Army Lt. Gen. Jack C. Stultz, chief of the Army Reserve, said he doesn’t yet know if the Army will elect to pare the Army Reserve as it complies with Defense Secretary Robert M. Gates’ decision to reduce the Army’s permanent active-duty end strength by 27,000 soldiers beginning in 2015.
“I don’t have a crystal ball, but my instinct would say it doesn’t make sense,” Stultz said at a Defense Writers Group breakfast, “because if you reduce the active force, … you are going to put more dependence on the reserves.”
Gates announced force reductions in early January, citing greater-than-anticipated budget pressures and plans to withdraw U.S. forces from Iraq by December and to significantly reduce the troop commitment in Afghanistan by the end of 2014. The cuts will include 22,000 troops the Army added in a temporary end-strength increase approved in July 2009.
The Marine Corps also will cut its force by 15,000 to 20,000 Marines.
Stultz said today he hopes to maintain the Army Reserve’s current end strength and, if possible, to tap into some of the capabilities the Army will shed as it downsizes.
“If the Army is going to draw down, we need to have a plan to absorb those soldiers into the Army Reserve,” he said.

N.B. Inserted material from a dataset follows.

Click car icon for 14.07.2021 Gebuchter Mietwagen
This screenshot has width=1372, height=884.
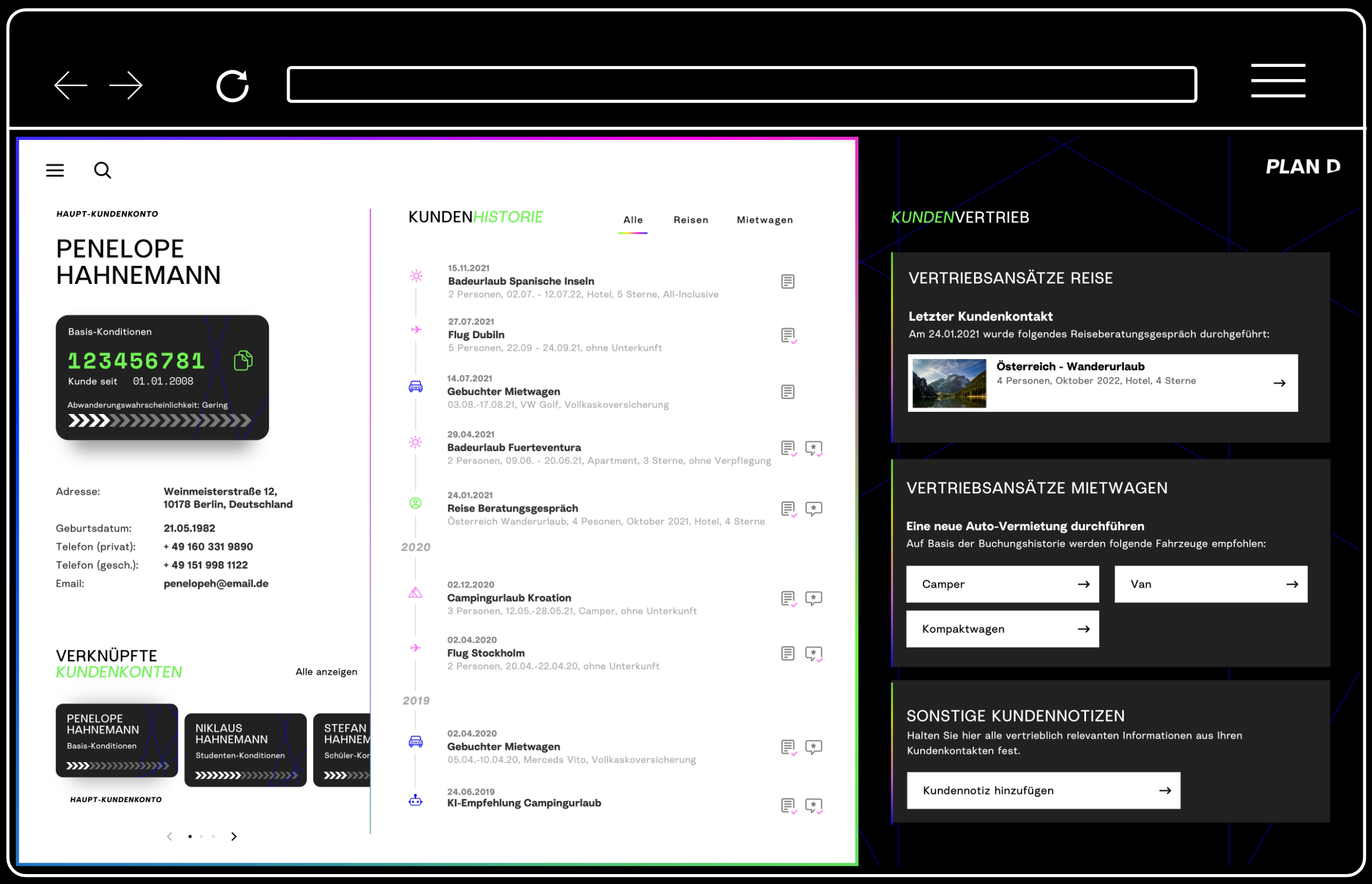click(416, 387)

The Army Reserve provides many of the enabling capabilities the active component has come to rely on, particularly in areas such as civil affairs, psychological operations, transportation and engineering. Stultz said he sees no end to demand for these capabilities, even after the current operations in Iraq and Afghanistan conclude. He cited, for example, “pent-up demand” among geographic combatant commanders who would love to tap into Army Reserve capabilities to support more of their theater engagement activities.
The Army -- and the nation -- get tremendous bang for the Army Reserve’s $7.5 billion annual base budget, Stultz told reporters.
“If you look at what our percentage of the budget is compared to the total budget, and then you look at what contribution we are making in terms of the number of soldiers we are providing to the force, that’s a pretty good return on investment,” he said.
Stultz said the Army force generation model -– which, when fully implemented, will give Army reservists four years at home between one-year deployment cycles –- provides ready forces at a fraction of what it costs to maintain active-duty troops.
“It’s a no-brainer, because you are paying them as a full-time soldier for one year, and you are paying them as a part-time soldier for the other four,” he said.
Meanwhile, Stultz said, he’s committed to identifying areas where the Army Reserve can operate more efficiently so it’s able to reinvest more of its funding into training and equipment modernization.
The Army Reserve is better equipped than ever, he said, but still lags behind in equipment modernization. As it acquires newer equipment, Stultz said, he’s evaluating strategies that ensure equipment is distributed where it can be used most effectively.
In addition, Army Reserve Command is exploring ways to provide more cost-effective training to Army Reserve soldiers. Among options being explored is more use of simulators and distance-learning programs that deliver standard classroom lecture material reservists can access at their convenience from home.